Anyone on here working with this frog? If so what can you tell me about them. I thought I remember a post not that long ago with egg mass pics posted. But I cant find it.


----------



## Nuggular (Apr 8, 2005)

I know a few people at talkto.thefrog.org keep them. If noone here does, check there


----------



## tchok13 (Apr 5, 2006)

From my understanding:
People are keeping them but not "working with the," its a massive frog and loves to climb. I have yet to hear of anyone actually breeding them. They will also eat you out of pocket.

If I had a barn and a large enough cage, Id consider keeping them but all the ones I’ve seen in person in their normal sized tanks -90 gallons etc look miserable.


----------



## Detrick105 (Apr 16, 2006)

I use to keep Phyllomedusa bicolor and Phyllomedusa hypocondrialis hypocondrialis. Phyllomedusa bicolor should have a very large cage that is very tall. I would say something like 4' long x 4' tall x 18" wide would be good for a group of three.
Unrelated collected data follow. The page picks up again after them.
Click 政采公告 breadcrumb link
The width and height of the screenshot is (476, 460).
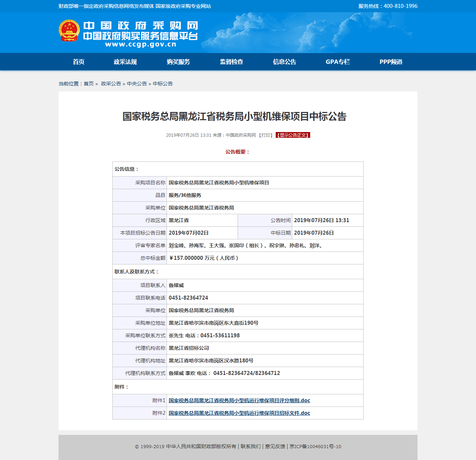point(111,84)
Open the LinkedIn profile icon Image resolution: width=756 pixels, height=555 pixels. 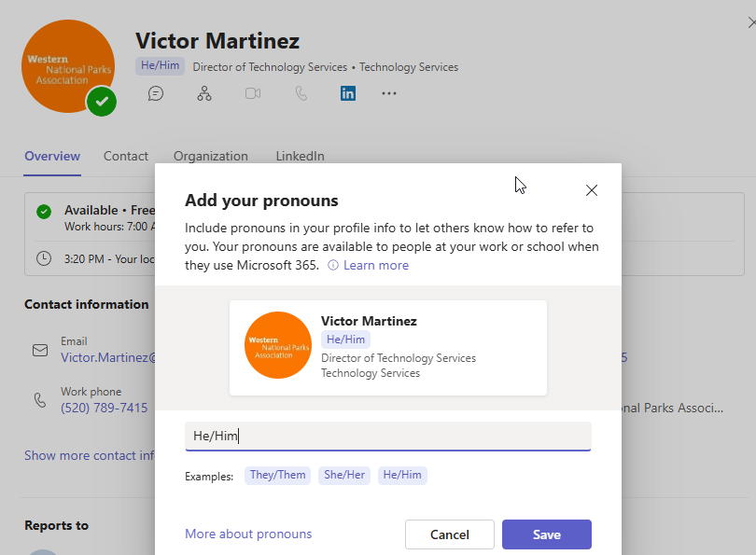[348, 93]
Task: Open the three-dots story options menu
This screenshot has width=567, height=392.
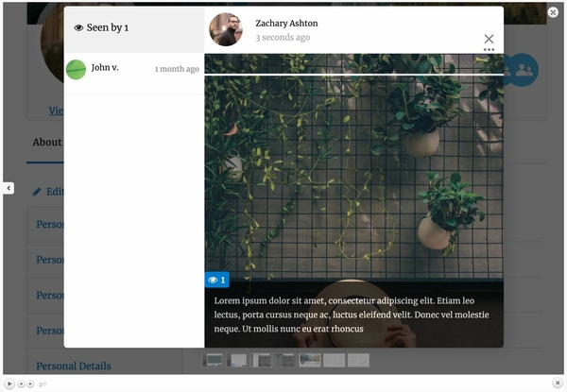Action: pos(489,50)
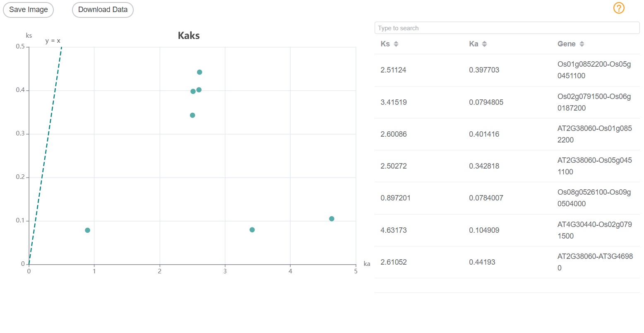Click the scatter point at ka 3.4
Image resolution: width=644 pixels, height=333 pixels.
[252, 230]
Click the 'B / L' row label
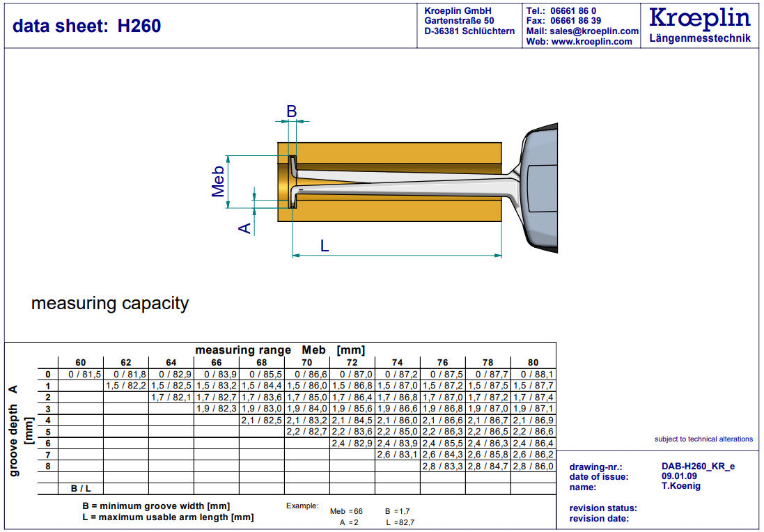The image size is (764, 532). [x=81, y=488]
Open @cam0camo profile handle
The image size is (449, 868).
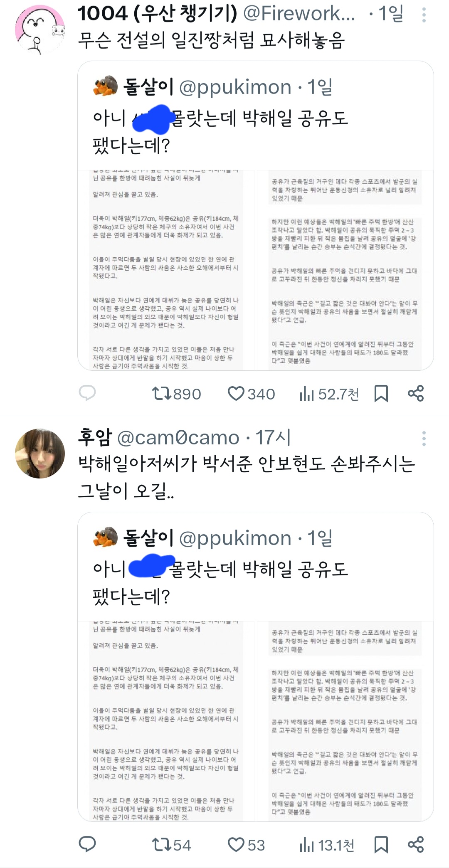tap(178, 438)
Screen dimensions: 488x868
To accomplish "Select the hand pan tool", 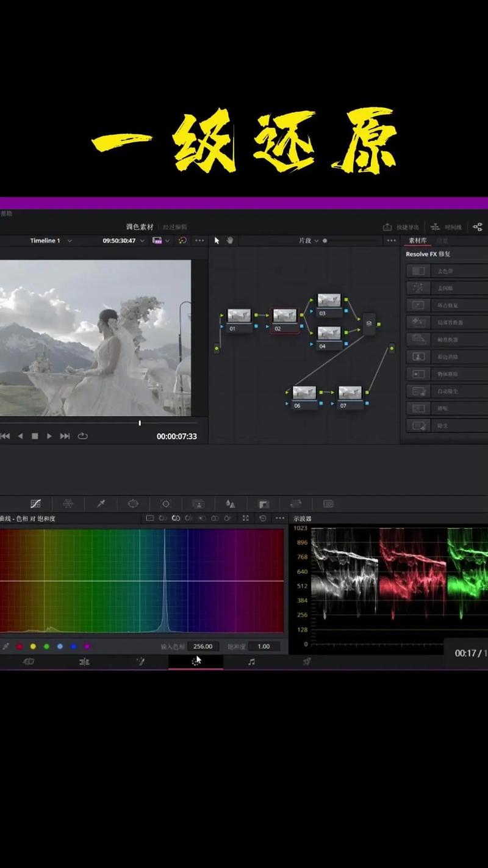I will (x=230, y=241).
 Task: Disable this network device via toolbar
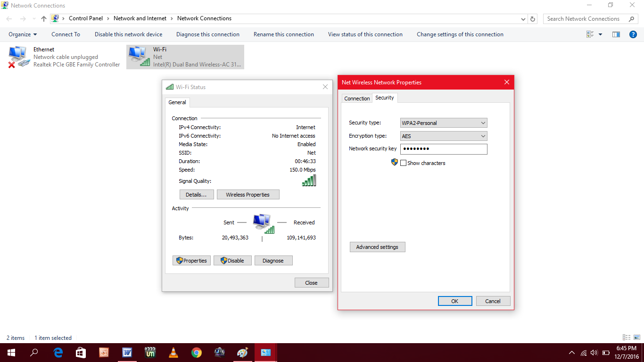pos(128,34)
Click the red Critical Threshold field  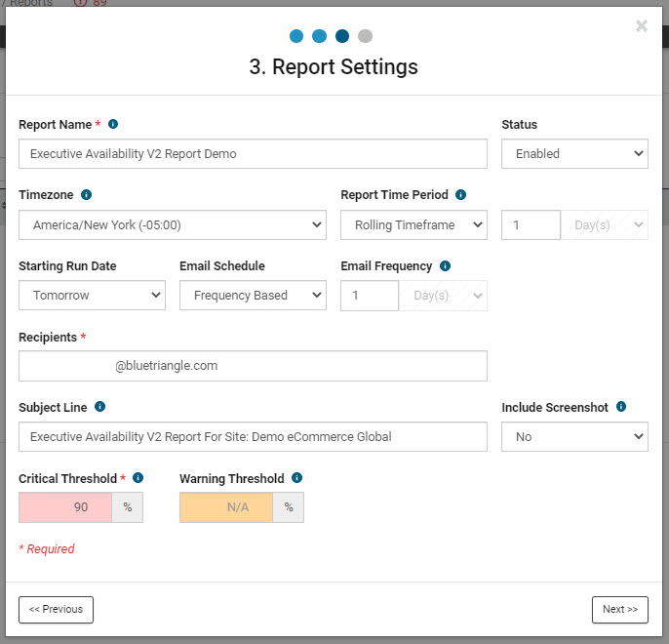(65, 507)
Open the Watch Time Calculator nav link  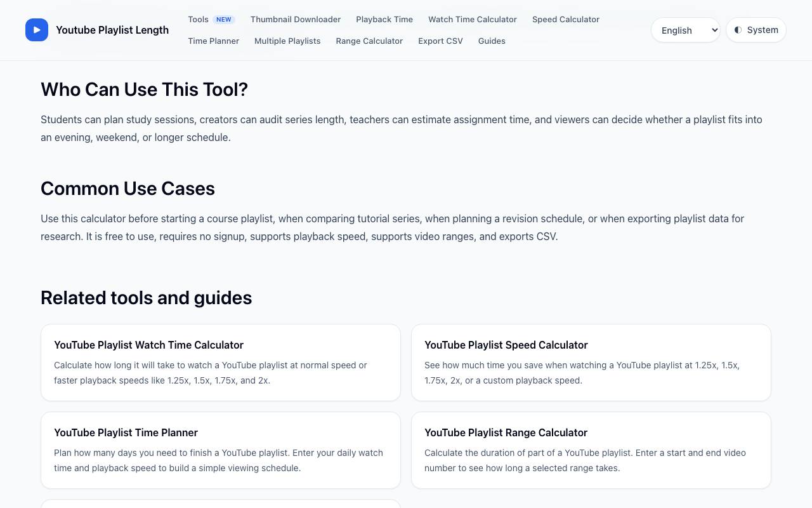pyautogui.click(x=473, y=20)
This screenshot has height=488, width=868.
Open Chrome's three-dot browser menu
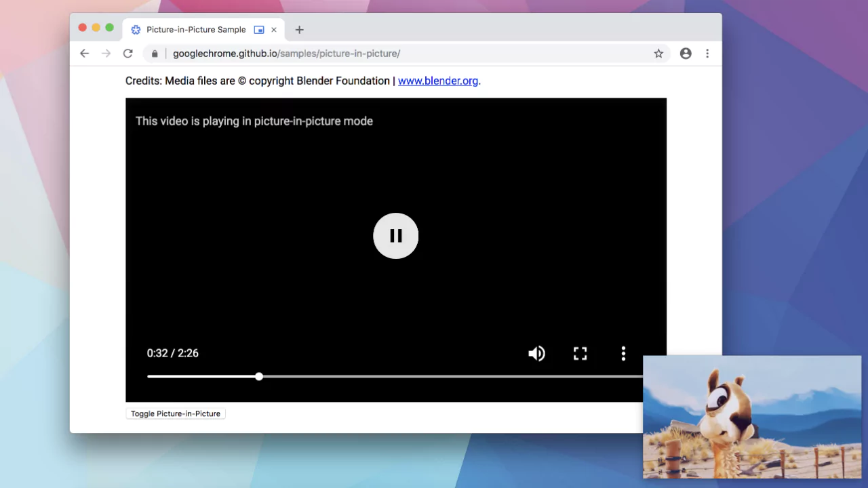(707, 54)
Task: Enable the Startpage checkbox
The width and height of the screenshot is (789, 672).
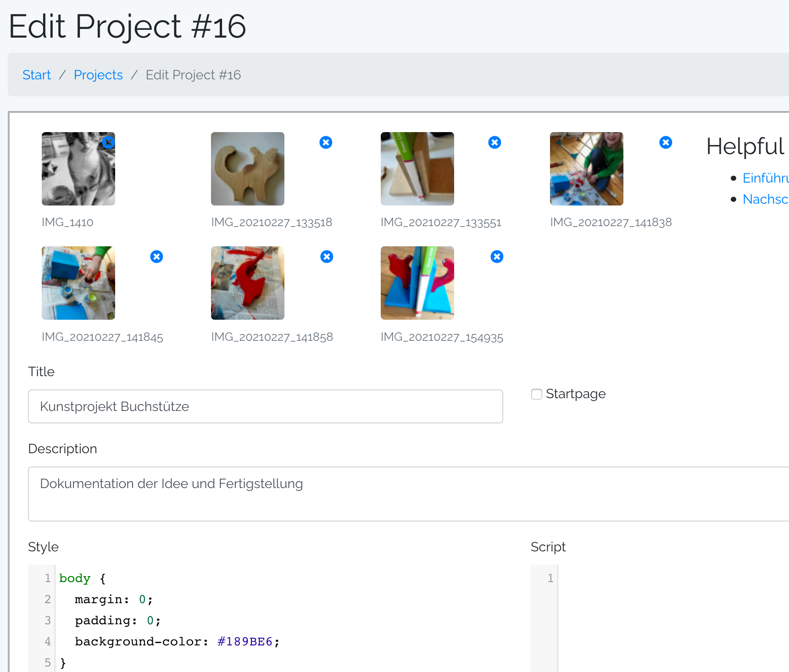Action: (x=536, y=394)
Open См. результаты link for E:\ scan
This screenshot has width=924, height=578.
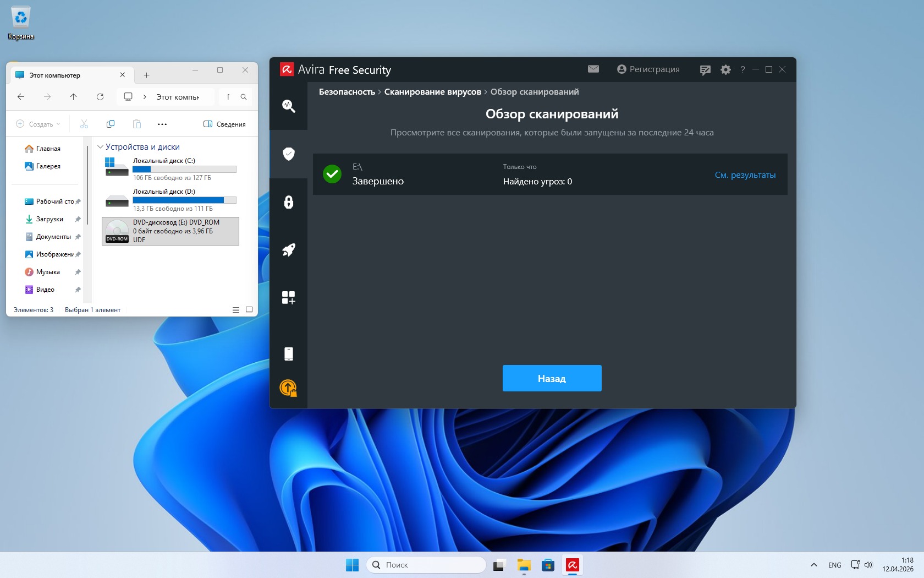point(745,175)
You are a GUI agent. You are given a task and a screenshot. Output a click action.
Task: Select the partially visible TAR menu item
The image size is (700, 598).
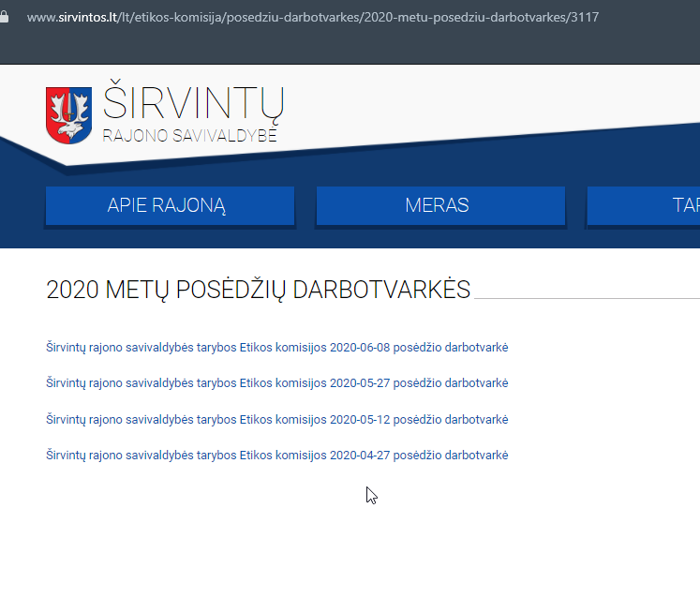pyautogui.click(x=647, y=206)
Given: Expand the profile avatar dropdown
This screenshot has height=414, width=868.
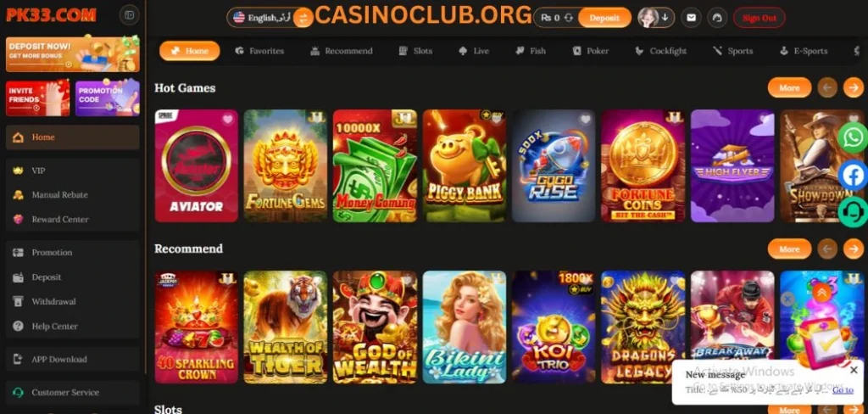Looking at the screenshot, I should pos(656,18).
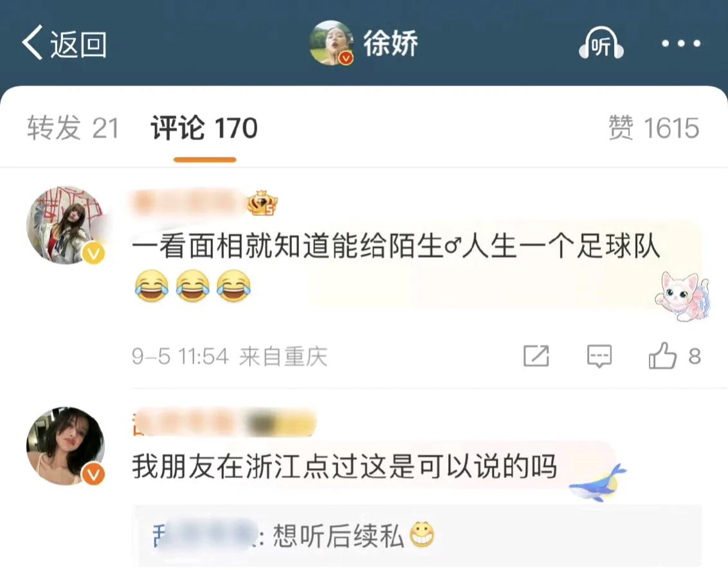Switch to the 转发 21 tab
728x576 pixels.
[73, 128]
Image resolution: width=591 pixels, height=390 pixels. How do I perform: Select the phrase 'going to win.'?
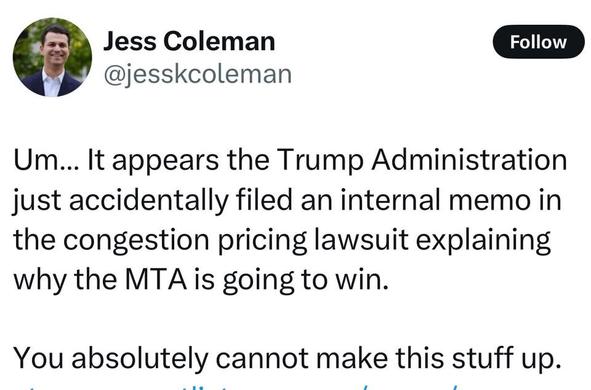(305, 280)
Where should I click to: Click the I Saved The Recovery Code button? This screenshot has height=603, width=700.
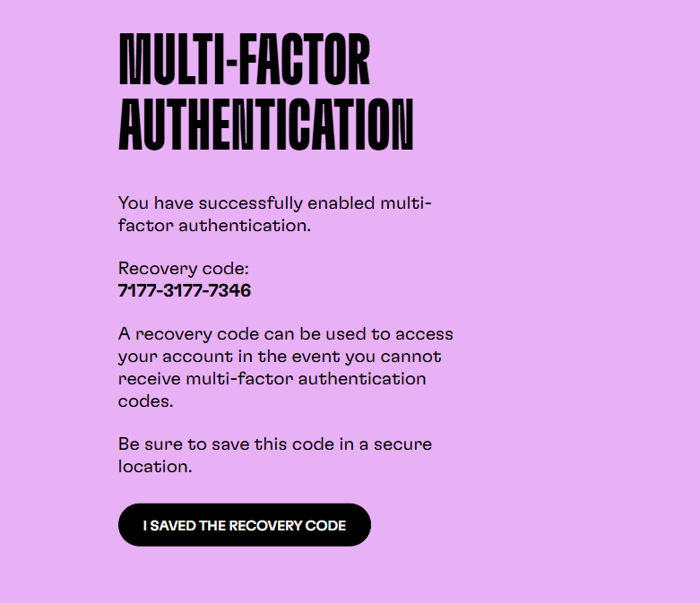(x=244, y=525)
I used to keep my male in a 75 gallon tank with an empty 20 gallon tank turned upside down on it (to add some more height). I had two more that I bought from Tom Crutchfield that never made it out of quaratine. As for people breeding them here in the USA, I only know of two people that have done so succesfully and one of them is not working with P. bicolors anymore and the other person I haven't heard from for over two years. Phyllomedusa bicolors are a very neat frog and more people need to work with breeding them.


----------



## joshsfrogs (May 6, 2004)

Someone is still breeding them as they are on all the wholesale lists I get. I saw some at the Houston Zoo this past week. Really cool looking frogs.


----------



## JJuchems (Feb 16, 2004)

I believe Sandfire is still working with Phyllomedusa sauvagei.
Later and Happy Frogging, 
Jason Juchems


----------



## tchok13 (Apr 5, 2006)

joshsfrogs said:


> Someone is still breeding them as they are on all the wholesale lists I get. I saw some at the Houston Zoo this past week. Really cool looking frogs.


Wait really? Baby Bicolors for sale? This is the first I have heard of that


----------



## KeroKero (Jun 13, 2004)

Need to clear some stuff up... these frogs are all over wholesale lists because adults are imported in good amounts from Suriname. These are NOT cb babies by any means. 

Yes there has been a recent breeding... check out the site. They are still in the water, and I bet they will be a pretty penny.

The ones I saw that did well were in custom tanks... cattle water troughs as the bottom (for easy cleaning and draining) with rubber coated ~1in wire mesh to make up the top piece of the tank, making the tank somewhere around 4'x3'x6' ish. It housed maybe 5 frogs. They were fed adult crickets from a large bird dish... handy if you've got lots of adult crickets to get rid of. Roaches would probably end up being a better food source if they were your main eater for that size range.


----------



## UmbraSprite (Mar 2, 2007)

I currently have a HUGE specimen that (due to size and no calling) I assume to be a female. Like many frogs however I never truly know unless I see calling. I have had amplexus in the past but never eggs. I was thinking to see it to use the gigantic tank for darts but that damn site made me want to attempt a breeding again. Now to search for males again!

That is amazing to see! All those tads. With that volume I can't see the price being too ridiculous...unless they are prepared to house 100's of frogs. Being CB however they definitely will get a premium.


----------



## KeroKero (Jun 13, 2004)

The breeding has proven to be just ridiculously hard... only tips I could really give would be how important cycling would be, rain chambers have helped if the animals were cycled... making sure they have large enough leaved plants too... as in philodendrons with 1'+ leaves for them to wrap around their egg clutch. I'm not entirely sure how important it is that it has to be over water, but that's how they do it in the wild...

Notes on in the wild - they preferred (at least in the population that a friend saw spawning) tree holes (where part of the tree grew in a way to form a "bucket" in the trunk) with smooth barked trees... basically so they could climb there, but egg eating snakes would have much more of a problem. 

Try thinking of basically a shower stall sized tank running a shower for hours and hours with a couple of buckets attached to the walls and some large leaves over the buckets  Maybe that would help...


----------



## UmbraSprite (Mar 2, 2007)

Hah!  

Sounds on to me. The tank I use is not quite that big. It's 36 x 24 x 36. I have definitely done the rain chamber to no avail but in retrospect I don't think I provided the correct surfaces for laying. 

I will be redesigning this tank ... this time using our trusty foam. I think I will try doing the trunk with a pool...should be fairly easy to do in a tank this big.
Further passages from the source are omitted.